The key difference is in the cost-sharing structure. Medicare Advantage plans set their own copays, coinsurance rates, and out-of-pocket limits, which may differ from the standard Part A deductible and coinsurance amounts. However, all Medicare Advantage plans are required to cap your yearly out-of-pocket spending, something Original Medicare does not do on its own. This cap can protect you if a long hospital stay racks up significant drug and treatment costs.
Check your plan’s summary of benefits for the specific copays that apply to inpatient stays and outpatient hospital services. These vary widely between plans.

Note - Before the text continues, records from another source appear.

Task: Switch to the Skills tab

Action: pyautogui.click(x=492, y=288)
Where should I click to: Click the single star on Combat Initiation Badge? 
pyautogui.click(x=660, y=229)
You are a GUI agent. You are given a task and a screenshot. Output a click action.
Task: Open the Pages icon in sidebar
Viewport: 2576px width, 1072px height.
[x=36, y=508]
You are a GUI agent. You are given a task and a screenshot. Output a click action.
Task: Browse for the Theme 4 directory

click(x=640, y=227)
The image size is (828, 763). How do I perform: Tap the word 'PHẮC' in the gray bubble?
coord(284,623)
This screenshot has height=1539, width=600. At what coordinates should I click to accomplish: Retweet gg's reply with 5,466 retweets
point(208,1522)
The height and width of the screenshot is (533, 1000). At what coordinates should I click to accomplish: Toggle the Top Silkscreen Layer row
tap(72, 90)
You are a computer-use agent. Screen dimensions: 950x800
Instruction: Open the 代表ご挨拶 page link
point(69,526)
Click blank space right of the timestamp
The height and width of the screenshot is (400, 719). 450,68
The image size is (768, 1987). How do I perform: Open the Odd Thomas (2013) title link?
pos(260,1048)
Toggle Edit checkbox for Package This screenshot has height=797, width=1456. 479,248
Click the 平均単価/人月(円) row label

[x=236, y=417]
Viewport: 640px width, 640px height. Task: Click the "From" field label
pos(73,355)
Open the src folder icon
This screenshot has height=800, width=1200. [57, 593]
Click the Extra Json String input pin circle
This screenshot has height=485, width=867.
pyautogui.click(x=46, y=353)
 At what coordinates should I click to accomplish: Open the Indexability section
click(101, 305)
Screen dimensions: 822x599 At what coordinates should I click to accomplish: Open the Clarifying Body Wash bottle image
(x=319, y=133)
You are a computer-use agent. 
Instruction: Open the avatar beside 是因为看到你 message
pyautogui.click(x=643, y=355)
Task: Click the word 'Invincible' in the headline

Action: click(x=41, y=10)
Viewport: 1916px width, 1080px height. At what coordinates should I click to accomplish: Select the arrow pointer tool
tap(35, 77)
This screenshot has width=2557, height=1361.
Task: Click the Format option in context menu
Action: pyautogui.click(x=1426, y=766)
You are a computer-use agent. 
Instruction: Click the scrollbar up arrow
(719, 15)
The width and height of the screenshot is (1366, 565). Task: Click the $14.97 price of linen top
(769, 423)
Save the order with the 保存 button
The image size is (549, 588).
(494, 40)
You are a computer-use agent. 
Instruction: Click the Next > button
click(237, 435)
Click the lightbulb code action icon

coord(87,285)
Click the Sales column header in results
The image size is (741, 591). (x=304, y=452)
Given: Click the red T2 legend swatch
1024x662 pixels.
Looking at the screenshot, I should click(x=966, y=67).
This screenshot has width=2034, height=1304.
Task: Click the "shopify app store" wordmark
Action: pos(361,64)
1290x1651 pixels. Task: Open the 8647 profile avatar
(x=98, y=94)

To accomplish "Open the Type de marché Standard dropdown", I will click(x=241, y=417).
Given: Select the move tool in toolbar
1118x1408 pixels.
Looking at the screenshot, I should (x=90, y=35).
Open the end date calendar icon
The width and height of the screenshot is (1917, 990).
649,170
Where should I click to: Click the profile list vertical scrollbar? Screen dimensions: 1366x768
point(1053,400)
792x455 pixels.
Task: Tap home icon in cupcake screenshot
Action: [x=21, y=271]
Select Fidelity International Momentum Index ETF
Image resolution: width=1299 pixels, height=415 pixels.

What to Do If You’re Billed for Hospital Drugs
If you receive a bill for medications from a hospital stay, the first step is checking whether you were classified as inpatient or outpatient. If you were an inpatient and the bill lists separate drug charges beyond your Part A deductible, that may be a billing error worth disputing.
If you were an outpatient and the bill is for self-administered drugs, check whether you have Part D coverage. If you do, gather the itemized hospital bill and submit a claim to your Part D plan. If the drug is on your plan’s formulary, you should be reimbursed according to your plan’s normal cost-sharing rules.
If you have both Medicare and Medicaid (dual eligibility), drugs excluded from Part D by law are still covered under Part A during a hospital or skilled nursing facility stay. Medicaid may also provide additional drug coverage that fills gaps Medicare leaves open.